Here is my review of The Vegetarian, which was originally printed in my college’s magazine, and which I asked Deborah to sign for me:


The full review is pasted here:

I was first attracted to The Vegetarian because of the cover – a delicate white bird’s wing in front of a dark red background, calling to me, grabbing my attention. I’d heard of the book before – like every aspiring writer, I check every literary award shortlist obsessively, to see what’s “the competition”, what’s “in vogue” so to speak (sometimes even literally, what’s in Vogue, what are important famous people reading, it’s good to know stuff like that).


So I knew that it had won the Man Booker International, and I knew that it was an incredible translation. I am ashamed to admit that this is my first forey into Korean literature, and it already had so much expectation riding on it. I expected that book to be mind blowing. And it was. Sometimes, a novel slips into your life delicately, making a neat little space for itself, and stays there. When I was trying to explain the book to my friends, without giving too much plot details away, I’d resolve to calling it a psychological novel, but it’s so much more than that.


I recommended it to my housemates (both of them vegetarians), and so they picked it up. “This blurb,” one of them said, “claims that this book is darkly erotic. Is this some type of 50 Shades nonsense?”


When I got the book, I hadn’t actually paid attention to the blurb, but yes – apparently it was supposed to be “erotic”, and of all the things that I’d been expecting from this book, because of all the rave reviews, recommendations, and conversations with writer and translator friends, with all the hype I’d built in myself about it, “erotic” was one word that couldn’t be farther off. So I won’t talk about that. Instead, I’m going to talk about all the other things this novel is.


It’s amazingly introspective. Split in three parts, between the point of view of the vegetarian’s husband, her brother-in-law and her sister, the book chronicles the journey of one average, unremarkable middle-aged, middle-class woman into mental illness, as perceived by the people around her. It all starts with a dream that drives her to give up on eating meat. That one, seemingly innocent action, tilts everyone in her world to look at everything else she’s ever done differently, to find the root of the problem, to figure out what’s made her behave outside the norm.

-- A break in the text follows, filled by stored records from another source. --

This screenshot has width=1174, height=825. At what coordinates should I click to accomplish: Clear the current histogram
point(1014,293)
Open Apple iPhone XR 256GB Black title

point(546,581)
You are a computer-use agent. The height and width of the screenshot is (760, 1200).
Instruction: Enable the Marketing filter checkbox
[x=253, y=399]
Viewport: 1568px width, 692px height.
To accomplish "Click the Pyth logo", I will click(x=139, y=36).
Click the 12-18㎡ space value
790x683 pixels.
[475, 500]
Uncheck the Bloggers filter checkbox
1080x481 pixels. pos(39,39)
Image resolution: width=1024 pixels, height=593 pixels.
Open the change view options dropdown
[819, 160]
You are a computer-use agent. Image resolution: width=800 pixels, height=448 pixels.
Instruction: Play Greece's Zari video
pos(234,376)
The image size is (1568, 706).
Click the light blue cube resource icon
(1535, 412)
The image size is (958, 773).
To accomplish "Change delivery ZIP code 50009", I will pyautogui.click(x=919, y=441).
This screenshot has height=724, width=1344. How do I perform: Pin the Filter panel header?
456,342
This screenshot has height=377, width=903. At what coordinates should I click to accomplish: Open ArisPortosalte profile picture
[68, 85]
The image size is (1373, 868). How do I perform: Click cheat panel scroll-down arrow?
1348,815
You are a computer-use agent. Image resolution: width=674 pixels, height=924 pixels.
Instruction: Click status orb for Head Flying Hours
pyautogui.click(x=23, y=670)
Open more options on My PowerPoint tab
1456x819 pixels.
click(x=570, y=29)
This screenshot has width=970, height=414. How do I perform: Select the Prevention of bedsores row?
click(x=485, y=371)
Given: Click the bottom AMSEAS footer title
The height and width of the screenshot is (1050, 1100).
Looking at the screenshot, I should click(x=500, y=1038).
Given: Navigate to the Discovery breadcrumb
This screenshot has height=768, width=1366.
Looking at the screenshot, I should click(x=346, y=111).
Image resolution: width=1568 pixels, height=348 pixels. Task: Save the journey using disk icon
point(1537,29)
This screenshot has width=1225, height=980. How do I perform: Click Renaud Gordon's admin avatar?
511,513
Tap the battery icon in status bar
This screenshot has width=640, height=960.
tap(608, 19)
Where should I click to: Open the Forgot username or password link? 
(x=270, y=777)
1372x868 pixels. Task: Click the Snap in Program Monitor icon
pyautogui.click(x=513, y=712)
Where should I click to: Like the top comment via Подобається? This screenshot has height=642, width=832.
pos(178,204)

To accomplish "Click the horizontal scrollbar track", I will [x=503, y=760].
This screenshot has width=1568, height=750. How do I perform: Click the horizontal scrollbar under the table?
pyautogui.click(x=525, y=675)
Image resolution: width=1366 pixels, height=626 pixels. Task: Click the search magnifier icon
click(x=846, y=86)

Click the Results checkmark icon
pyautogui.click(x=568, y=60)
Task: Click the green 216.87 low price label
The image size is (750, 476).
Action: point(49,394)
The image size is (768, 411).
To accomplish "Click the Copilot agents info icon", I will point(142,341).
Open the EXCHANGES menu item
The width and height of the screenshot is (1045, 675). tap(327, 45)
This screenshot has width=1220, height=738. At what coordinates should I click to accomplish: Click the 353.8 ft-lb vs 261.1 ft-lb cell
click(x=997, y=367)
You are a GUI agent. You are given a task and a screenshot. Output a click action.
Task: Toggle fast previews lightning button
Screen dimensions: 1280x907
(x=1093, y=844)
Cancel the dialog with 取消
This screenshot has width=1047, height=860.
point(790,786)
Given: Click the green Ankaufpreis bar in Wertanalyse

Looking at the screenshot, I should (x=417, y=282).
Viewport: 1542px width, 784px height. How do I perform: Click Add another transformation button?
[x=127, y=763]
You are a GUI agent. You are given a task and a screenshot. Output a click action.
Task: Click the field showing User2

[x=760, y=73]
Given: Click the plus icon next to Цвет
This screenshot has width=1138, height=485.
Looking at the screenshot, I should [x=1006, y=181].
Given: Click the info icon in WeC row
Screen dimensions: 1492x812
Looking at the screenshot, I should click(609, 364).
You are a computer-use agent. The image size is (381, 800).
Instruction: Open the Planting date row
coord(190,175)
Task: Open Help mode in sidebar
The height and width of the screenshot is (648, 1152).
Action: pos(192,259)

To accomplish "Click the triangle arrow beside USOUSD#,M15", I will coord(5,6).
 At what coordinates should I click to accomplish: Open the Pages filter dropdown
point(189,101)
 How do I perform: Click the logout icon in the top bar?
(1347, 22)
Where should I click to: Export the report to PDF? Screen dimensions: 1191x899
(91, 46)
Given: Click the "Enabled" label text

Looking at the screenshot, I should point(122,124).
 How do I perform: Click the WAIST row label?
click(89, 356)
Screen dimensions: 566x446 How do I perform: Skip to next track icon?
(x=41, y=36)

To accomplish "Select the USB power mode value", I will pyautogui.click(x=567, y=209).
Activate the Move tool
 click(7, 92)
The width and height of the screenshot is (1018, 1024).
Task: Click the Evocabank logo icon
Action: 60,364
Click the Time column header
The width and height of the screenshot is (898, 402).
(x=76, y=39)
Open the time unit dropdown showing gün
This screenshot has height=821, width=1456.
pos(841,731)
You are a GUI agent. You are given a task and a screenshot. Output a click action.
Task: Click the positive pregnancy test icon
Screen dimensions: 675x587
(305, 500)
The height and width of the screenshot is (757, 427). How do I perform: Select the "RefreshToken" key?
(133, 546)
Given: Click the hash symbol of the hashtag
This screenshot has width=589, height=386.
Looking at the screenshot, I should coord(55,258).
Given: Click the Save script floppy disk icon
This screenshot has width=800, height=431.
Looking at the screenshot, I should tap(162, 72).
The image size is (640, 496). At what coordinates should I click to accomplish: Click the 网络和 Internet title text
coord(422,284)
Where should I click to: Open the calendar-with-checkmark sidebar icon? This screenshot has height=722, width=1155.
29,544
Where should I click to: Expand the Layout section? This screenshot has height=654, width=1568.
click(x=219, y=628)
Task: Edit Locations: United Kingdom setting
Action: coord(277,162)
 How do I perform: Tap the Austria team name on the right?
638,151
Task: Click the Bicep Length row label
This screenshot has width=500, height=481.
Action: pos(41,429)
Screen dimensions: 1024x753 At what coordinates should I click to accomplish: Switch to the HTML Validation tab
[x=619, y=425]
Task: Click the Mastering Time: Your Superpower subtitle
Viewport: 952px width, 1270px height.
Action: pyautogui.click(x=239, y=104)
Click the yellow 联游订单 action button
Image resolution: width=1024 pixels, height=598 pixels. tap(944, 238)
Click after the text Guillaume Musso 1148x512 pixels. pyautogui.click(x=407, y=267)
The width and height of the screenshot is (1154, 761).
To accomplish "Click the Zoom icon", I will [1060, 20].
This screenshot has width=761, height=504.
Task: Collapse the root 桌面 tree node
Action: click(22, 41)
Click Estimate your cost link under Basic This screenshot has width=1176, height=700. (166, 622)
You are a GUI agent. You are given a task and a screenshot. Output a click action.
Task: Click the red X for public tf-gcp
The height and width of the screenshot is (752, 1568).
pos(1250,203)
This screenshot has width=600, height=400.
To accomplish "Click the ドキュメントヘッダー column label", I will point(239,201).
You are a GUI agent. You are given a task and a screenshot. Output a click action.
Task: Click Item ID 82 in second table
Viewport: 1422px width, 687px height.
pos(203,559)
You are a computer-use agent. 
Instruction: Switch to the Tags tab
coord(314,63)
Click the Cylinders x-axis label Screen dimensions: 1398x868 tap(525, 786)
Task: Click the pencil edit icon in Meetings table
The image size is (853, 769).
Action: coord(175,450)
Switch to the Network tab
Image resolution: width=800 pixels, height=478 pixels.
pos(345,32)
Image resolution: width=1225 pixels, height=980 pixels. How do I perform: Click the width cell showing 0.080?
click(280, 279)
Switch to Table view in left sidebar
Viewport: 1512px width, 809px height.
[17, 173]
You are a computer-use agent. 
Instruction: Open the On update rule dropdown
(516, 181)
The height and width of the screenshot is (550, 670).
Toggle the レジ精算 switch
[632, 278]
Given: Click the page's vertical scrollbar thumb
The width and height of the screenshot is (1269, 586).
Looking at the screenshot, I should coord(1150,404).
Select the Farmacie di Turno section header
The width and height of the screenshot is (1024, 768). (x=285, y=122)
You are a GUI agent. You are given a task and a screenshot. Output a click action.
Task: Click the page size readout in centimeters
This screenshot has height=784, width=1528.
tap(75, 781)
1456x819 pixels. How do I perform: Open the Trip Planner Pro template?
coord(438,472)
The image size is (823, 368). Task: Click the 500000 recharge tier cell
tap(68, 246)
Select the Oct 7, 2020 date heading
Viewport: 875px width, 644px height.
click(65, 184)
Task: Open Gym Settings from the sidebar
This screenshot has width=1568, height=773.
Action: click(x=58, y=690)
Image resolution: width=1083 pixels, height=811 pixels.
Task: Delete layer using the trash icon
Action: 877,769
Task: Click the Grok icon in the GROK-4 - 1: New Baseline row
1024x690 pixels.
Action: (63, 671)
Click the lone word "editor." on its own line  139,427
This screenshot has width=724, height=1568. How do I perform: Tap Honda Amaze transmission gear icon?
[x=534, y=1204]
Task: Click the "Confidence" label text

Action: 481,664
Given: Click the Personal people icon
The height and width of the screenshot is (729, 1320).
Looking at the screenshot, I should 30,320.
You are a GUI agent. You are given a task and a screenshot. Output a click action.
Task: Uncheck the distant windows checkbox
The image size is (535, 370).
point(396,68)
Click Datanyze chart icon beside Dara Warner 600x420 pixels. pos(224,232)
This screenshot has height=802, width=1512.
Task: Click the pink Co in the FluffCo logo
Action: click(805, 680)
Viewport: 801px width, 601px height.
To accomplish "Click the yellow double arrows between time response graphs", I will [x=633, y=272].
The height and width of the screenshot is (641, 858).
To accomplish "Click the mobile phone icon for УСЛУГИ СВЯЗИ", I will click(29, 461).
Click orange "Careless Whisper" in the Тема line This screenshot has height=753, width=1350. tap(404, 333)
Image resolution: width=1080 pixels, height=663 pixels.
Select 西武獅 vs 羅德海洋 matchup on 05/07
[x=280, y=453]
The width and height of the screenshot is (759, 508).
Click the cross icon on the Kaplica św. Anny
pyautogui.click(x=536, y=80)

It isn’t until the final part of the book, where her mental illness is finally named, that the reader can comprehend the depth of her issues. Through the point of view of her husband, she is just an uncharacteristically silent woman, unknowable, a little odd, perhaps, but not harmful as such, until she tries to take her own life. Her brother-in-law, on the other hand, sees her as an object of sexual desire. Perhaps it is in his part that the odd “eroticism” critics seem to find in the book comes into play, but in reality, reading through his chapters, it comes across as merely coercive, and more than a little unsettling, particularly in the part of the book where he, driven by the desire for her, rapes her sister – his wife, and then coerces her into sex, first with another man, then with him.

It isn’t until the final part of the novel, narrated by her sister, that the reader is allowed a glimpse at Yeong-hye not as an object to possess or desire, but as a person, and even that is arbitrary, as In-hye only discusses her sister as an inconvenience. She does, however, detail the childhood abuse that may have spurned her sister’s madness, and finds the words to describe her perceived insanity in detail.


At its core, The Vegetarian is a deeply emotional, disturbing in its detail, look at mental illness through the eyes of its witnesses, without offering them any sympathy for their callous dismissal of the real victim. The writing style, coming through the beautiful translation is intimate and emotional, riddled with lovely description, and stunted, bloodless dialogue which reveals the emotional and spiritual vegatation of the participants. It’s an amazingly rendered critique of society, and a bold challenge to tradition. It comes alive starkly through a masterful translation, and leaved the reader wanting more.